## [About this task]
Only lines holding the word "computer" are wanted from the records; copy all of them.

## [Stored data entries]
---*---

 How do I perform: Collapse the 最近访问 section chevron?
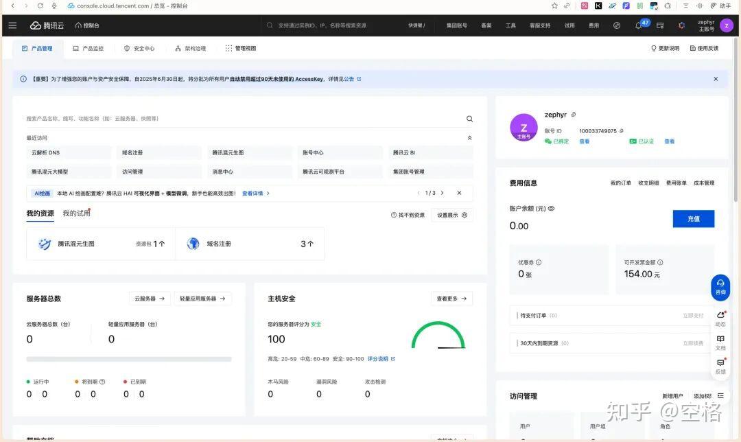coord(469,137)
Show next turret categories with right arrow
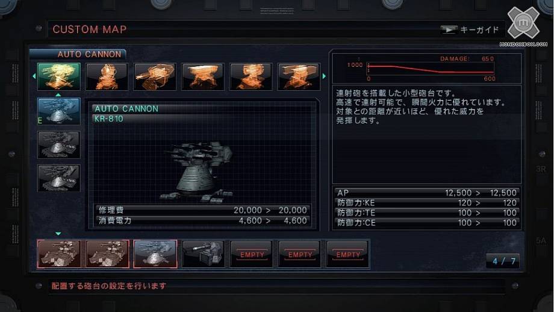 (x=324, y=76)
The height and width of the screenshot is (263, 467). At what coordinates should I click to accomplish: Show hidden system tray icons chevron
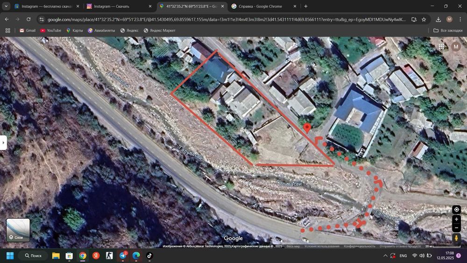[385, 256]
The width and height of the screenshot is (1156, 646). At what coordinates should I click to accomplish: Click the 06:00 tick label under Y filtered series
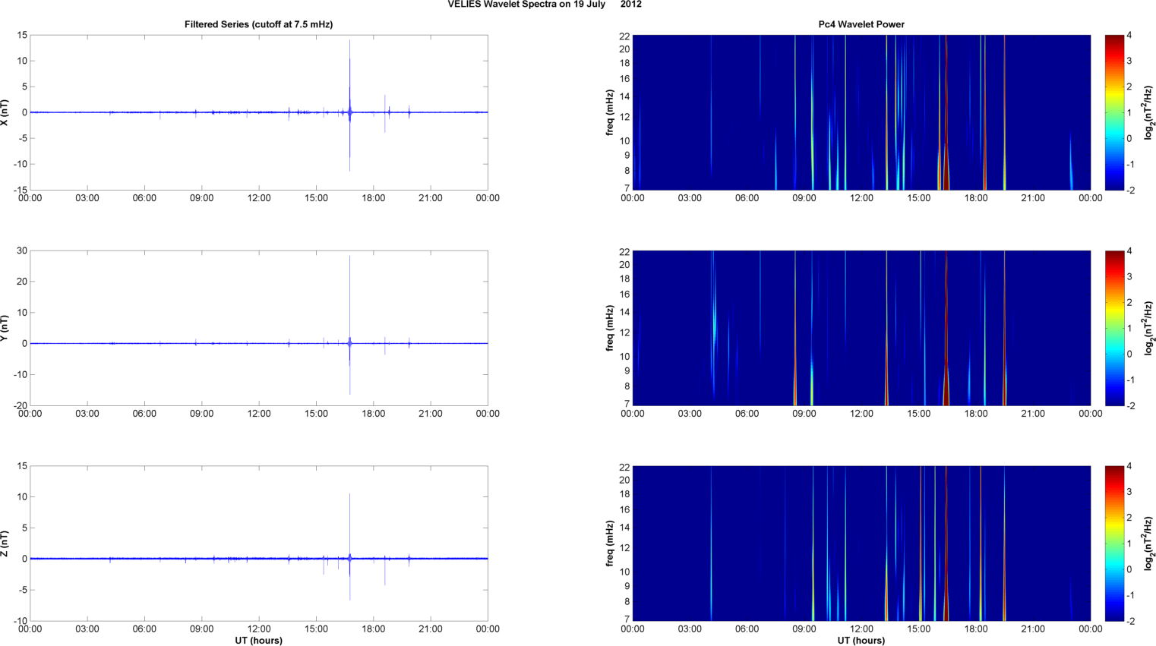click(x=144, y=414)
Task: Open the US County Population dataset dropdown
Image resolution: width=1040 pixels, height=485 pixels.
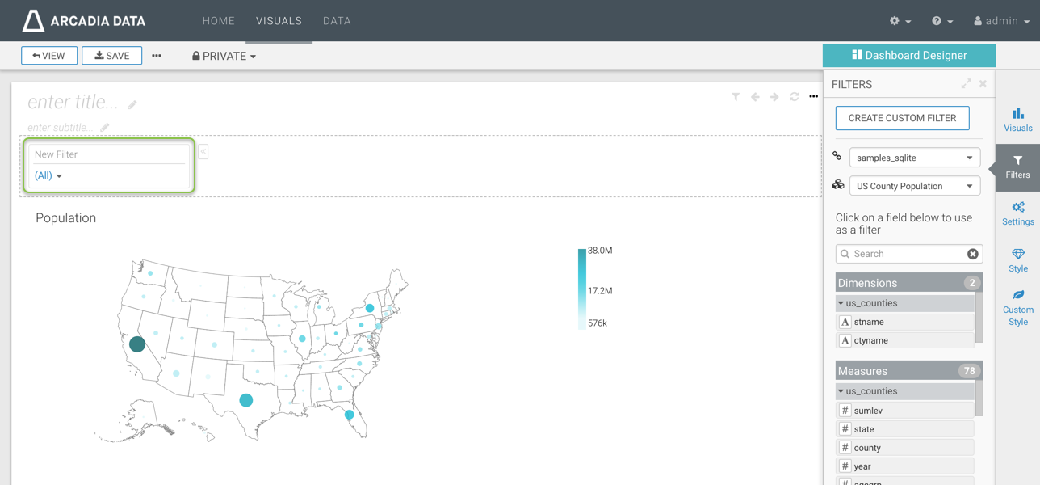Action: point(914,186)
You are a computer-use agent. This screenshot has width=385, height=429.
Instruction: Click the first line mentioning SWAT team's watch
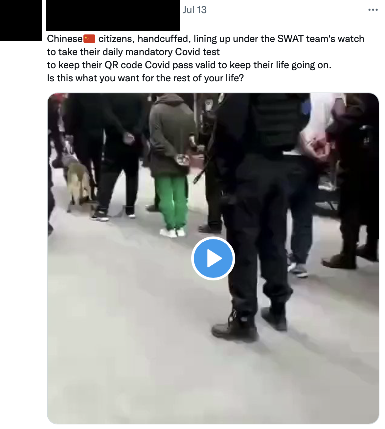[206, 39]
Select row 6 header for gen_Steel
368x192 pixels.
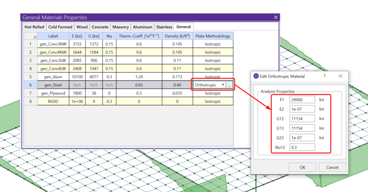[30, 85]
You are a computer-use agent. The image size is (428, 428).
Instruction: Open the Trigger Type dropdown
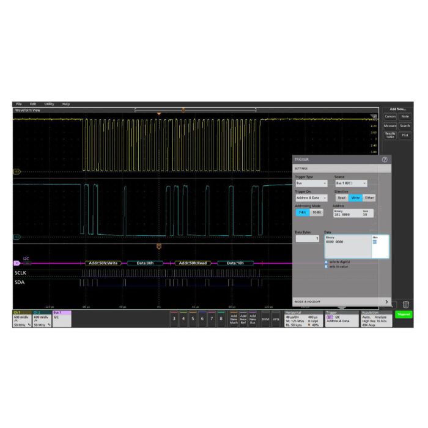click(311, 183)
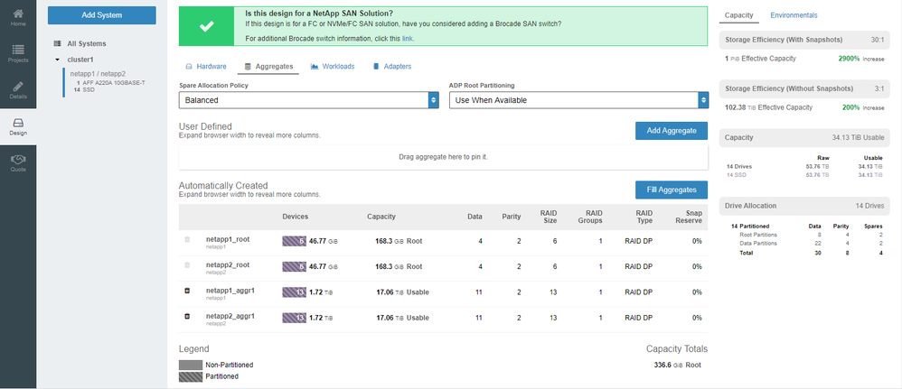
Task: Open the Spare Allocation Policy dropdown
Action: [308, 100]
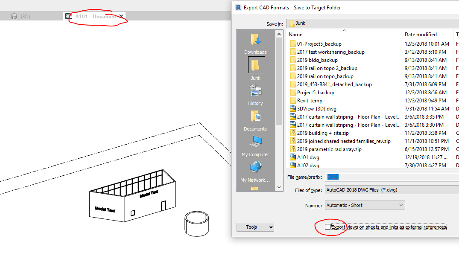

---*---

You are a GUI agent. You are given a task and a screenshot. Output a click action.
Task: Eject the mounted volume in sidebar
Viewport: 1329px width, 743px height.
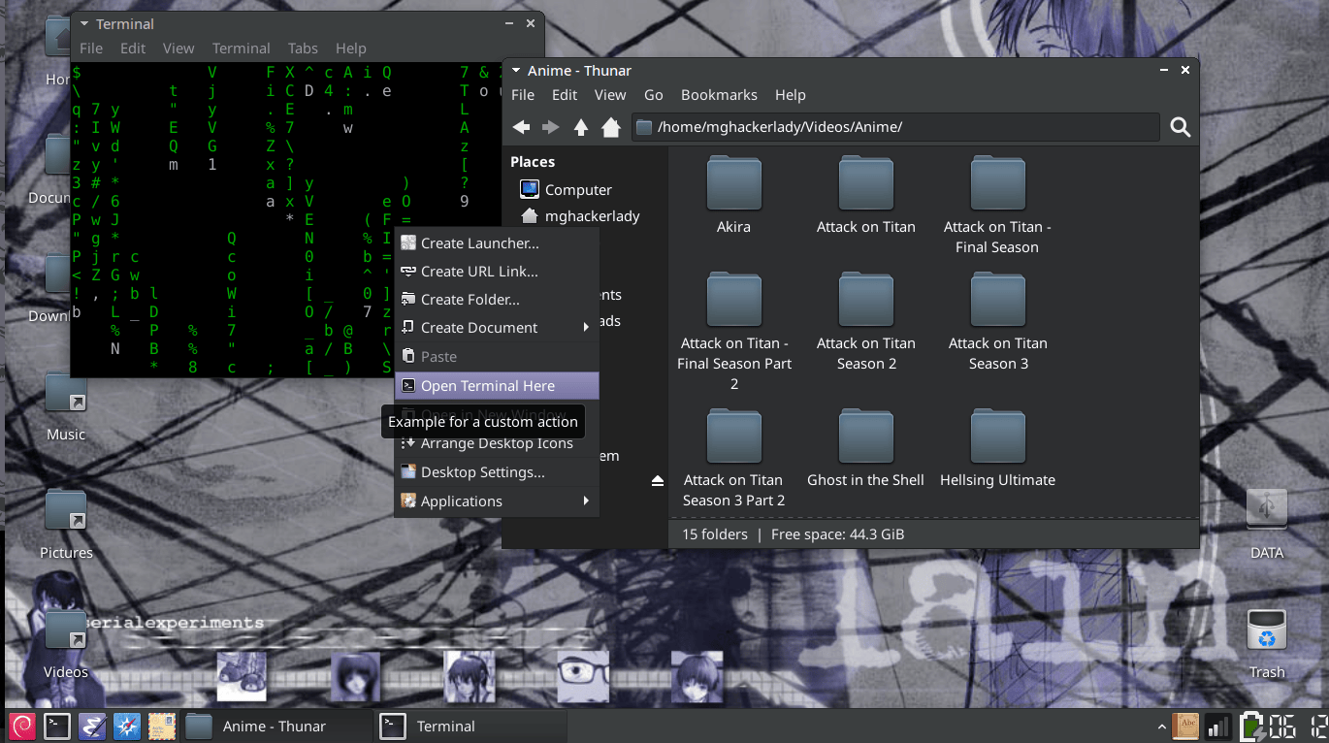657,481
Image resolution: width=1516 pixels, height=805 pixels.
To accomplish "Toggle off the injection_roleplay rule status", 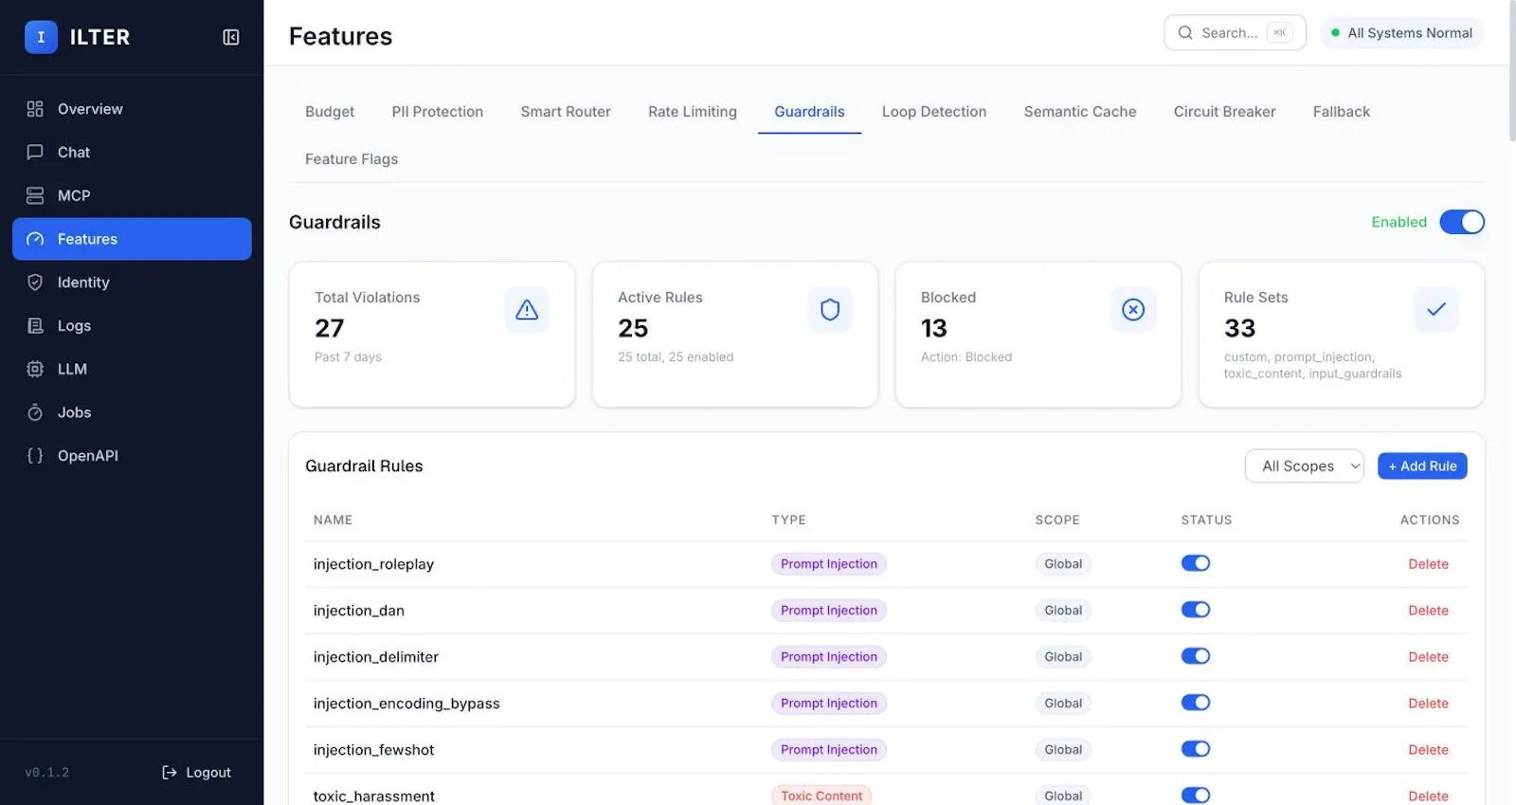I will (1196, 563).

---*---

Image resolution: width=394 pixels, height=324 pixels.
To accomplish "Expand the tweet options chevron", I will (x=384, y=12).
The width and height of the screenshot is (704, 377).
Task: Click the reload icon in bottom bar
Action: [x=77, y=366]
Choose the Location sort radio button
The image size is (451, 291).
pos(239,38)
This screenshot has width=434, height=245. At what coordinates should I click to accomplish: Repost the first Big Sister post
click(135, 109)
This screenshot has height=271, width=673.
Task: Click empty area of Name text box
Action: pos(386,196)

---*---

## [Output below]
You are a computer-use agent. This screenshot has width=385, height=429.
You are a computer-use agent. The image size is (428, 428).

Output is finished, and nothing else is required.